Reviewers' comments:

Reviewer's Responses to Questions

Comments to the Author

1. Is the manuscript technically sound, and do the data support the conclusions?

The manuscript must describe a technically sound piece of scientific research with data that supports the conclusions. Experiments must have been conducted rigorously, with appropriate controls, replication, and sample sizes. The conclusions must be drawn appropriately based on the data presented.

Reviewer #1: Partly

Reviewer #2: Yes

**********

2. Has the statistical analysis been performed appropriately and rigorously?

Reviewer #1: Yes

Reviewer #2: Yes

**********

3. Have the authors made all data underlying the findings in their manuscript fully available?

The PLOS Data policy requires authors to make all data underlying the findings described in their manuscript fully available without restriction, with rare exception (please refer to the Data Availability Statement in the manuscript PDF file). The data should be provided as part of the manuscript or its supporting information, or deposited to a public repository. For example, in addition to summary statistics, the data points behind means, medians and variance measures should be available. If there are restrictions on publicly sharing data—e.g. participant privacy or use of data from a third party—those must be specified.

Reviewer #1: Yes

Reviewer #2: Yes

**********

4. Is the manuscript presented in an intelligible fashion and written in standard English?

PLOS ONE does not copyedit accepted manuscripts, so the language in submitted articles must be clear, correct, and unambiguous. Any typographical or grammatical errors should be corrected at revision, so please note any specific errors here.

Reviewer #1: Yes

Reviewer #2: Yes

**********

5. Review Comments to the Author

Please use the space provided to explain your answers to the questions above. You may also include additional comments for the author, including concerns about dual publication, research ethics, or publication ethics. (Please upload your review as an attachment if it exceeds 20,000 characters)

Reviewer #1: The manuscript of Cabrera-Ruiz is focused on macaques‘ abilities to learn audio-visual crossmodal associations in a delayed match-to-sample task.

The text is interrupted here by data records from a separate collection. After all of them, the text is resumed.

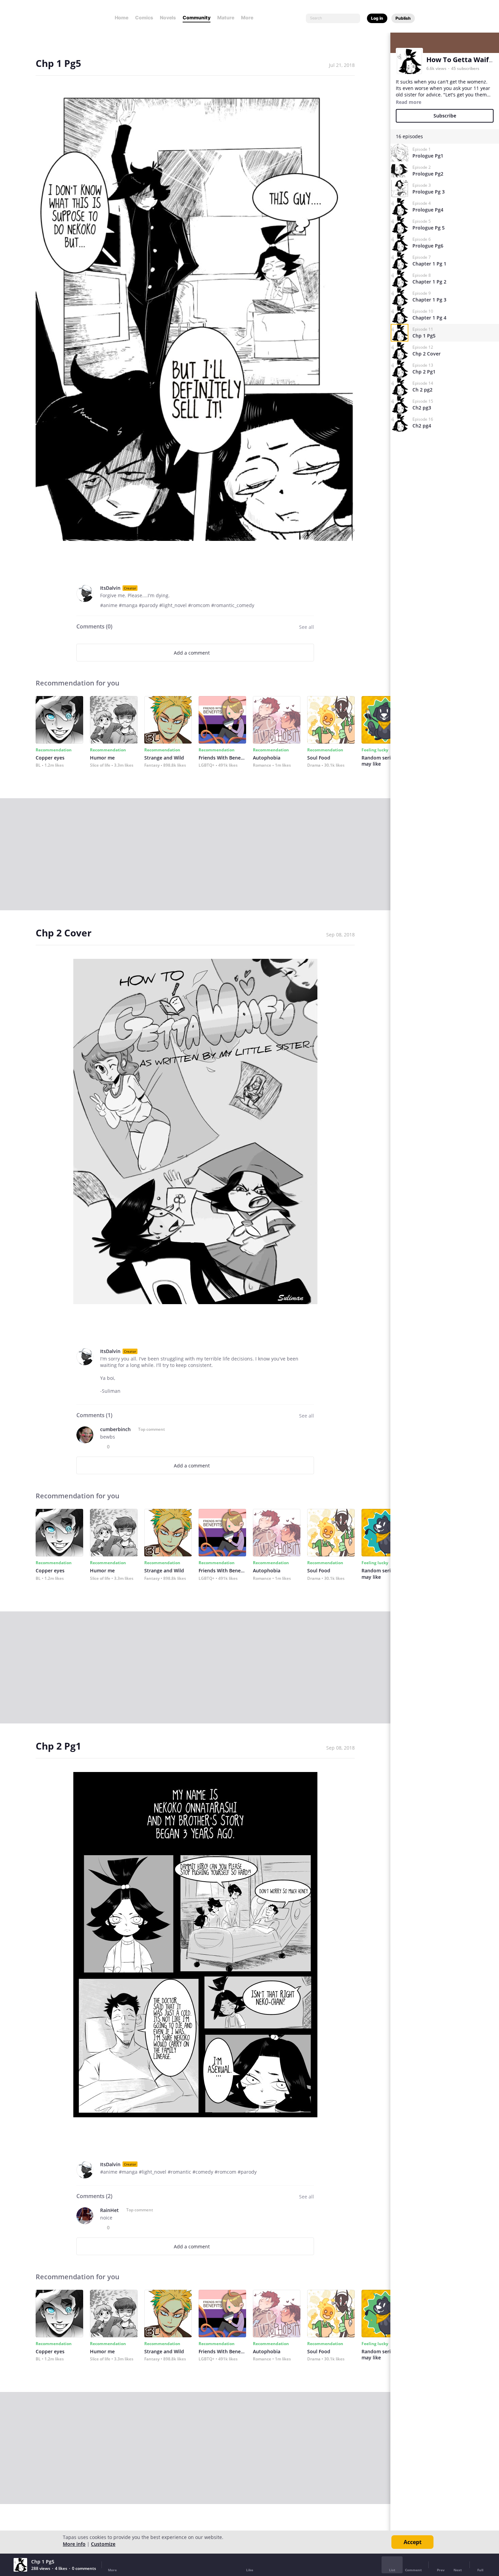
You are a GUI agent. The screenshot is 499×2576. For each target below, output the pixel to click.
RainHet (109, 2210)
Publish (403, 18)
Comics (144, 17)
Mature (225, 17)
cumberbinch (115, 1429)
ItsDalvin (110, 588)
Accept (413, 2542)
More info (74, 2544)
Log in (377, 18)
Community (196, 17)
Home (121, 17)
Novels (168, 17)
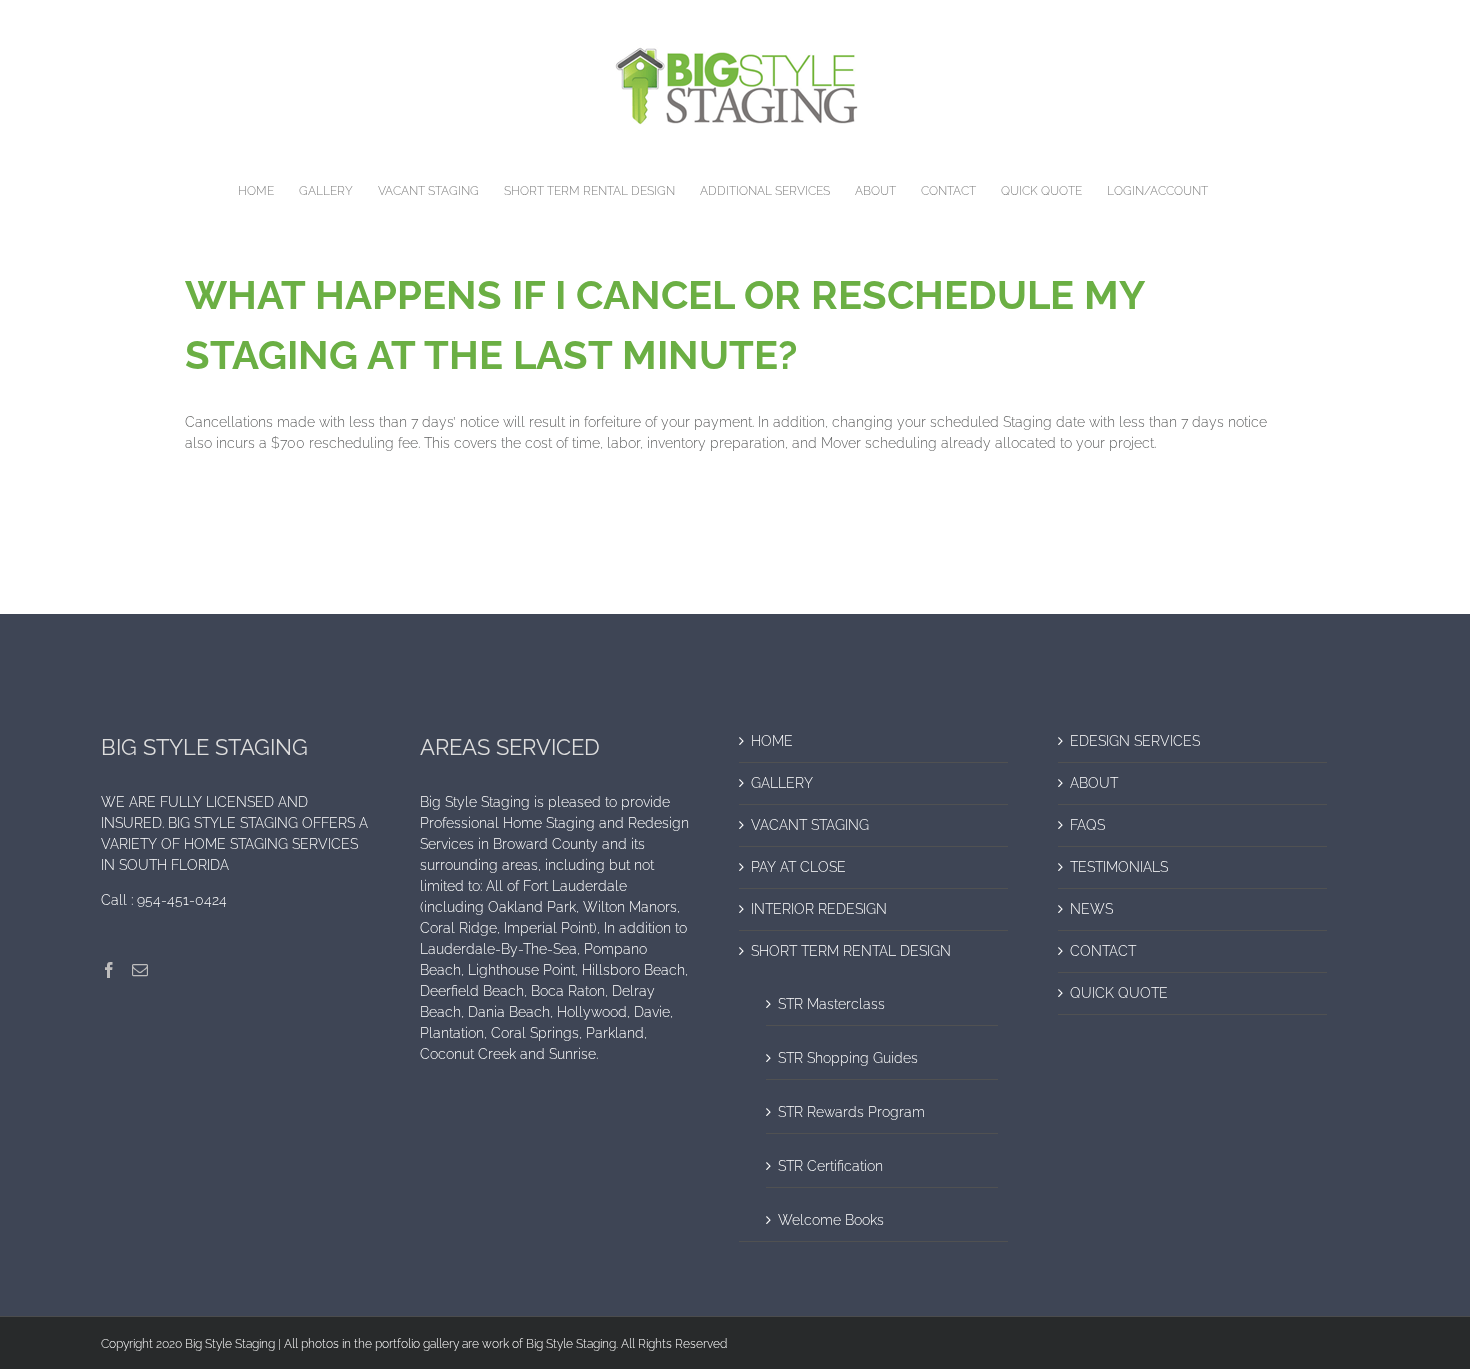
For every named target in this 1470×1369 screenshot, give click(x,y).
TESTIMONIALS (1119, 867)
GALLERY (782, 783)
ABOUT (1094, 783)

Although the text is generally very well written, in my opinion the main focus/emphasis of the paper is not stated clearly enough. As far as I understand, one of the main achievements of the study is the new procedure for training macaques to perform the audio-visual cross modal task. However instead of emphasizing that achievement and discussing it properly, the authors extensively comment on (arbitrary) proposed models of cross-modal associations, which cannot be tested without application of electrophysiological methods.

Major comments:

Introduction: More information (including existing models) about cross-modal association in macaques should be provided.

Line 42: The authors mention that the subjects are relatively old, which makes me think that they have experience in many other tasks. It would be good to comment whether and in what way the previous tasks, which the subjects were trained in, could affect their ability to learn the crossmodal associations.

Line 49: What would be the influence of the environmental enrichment to the performance of the audio-visual task?

Line 94-102 – Monkey Training: In my opinion this is one of the most important methodological part of the paper. More details should be provided regarding the training procedure.

Line 146 / Fig 2C, insets: It would be interesting not just to present the FA rates, but also to show which are the most common mistakes (e.g. are monkey faces confused more often with human faces in comparison to the red oval).

Lines 188-195: The authors identify 3 key findings, the first 2 of which directly follow the presented results. The third finding claims that “the monkeys’ success in forming crossmodal associations required […] working memory”, which is logical, however it is unclear how it could be derived from the results.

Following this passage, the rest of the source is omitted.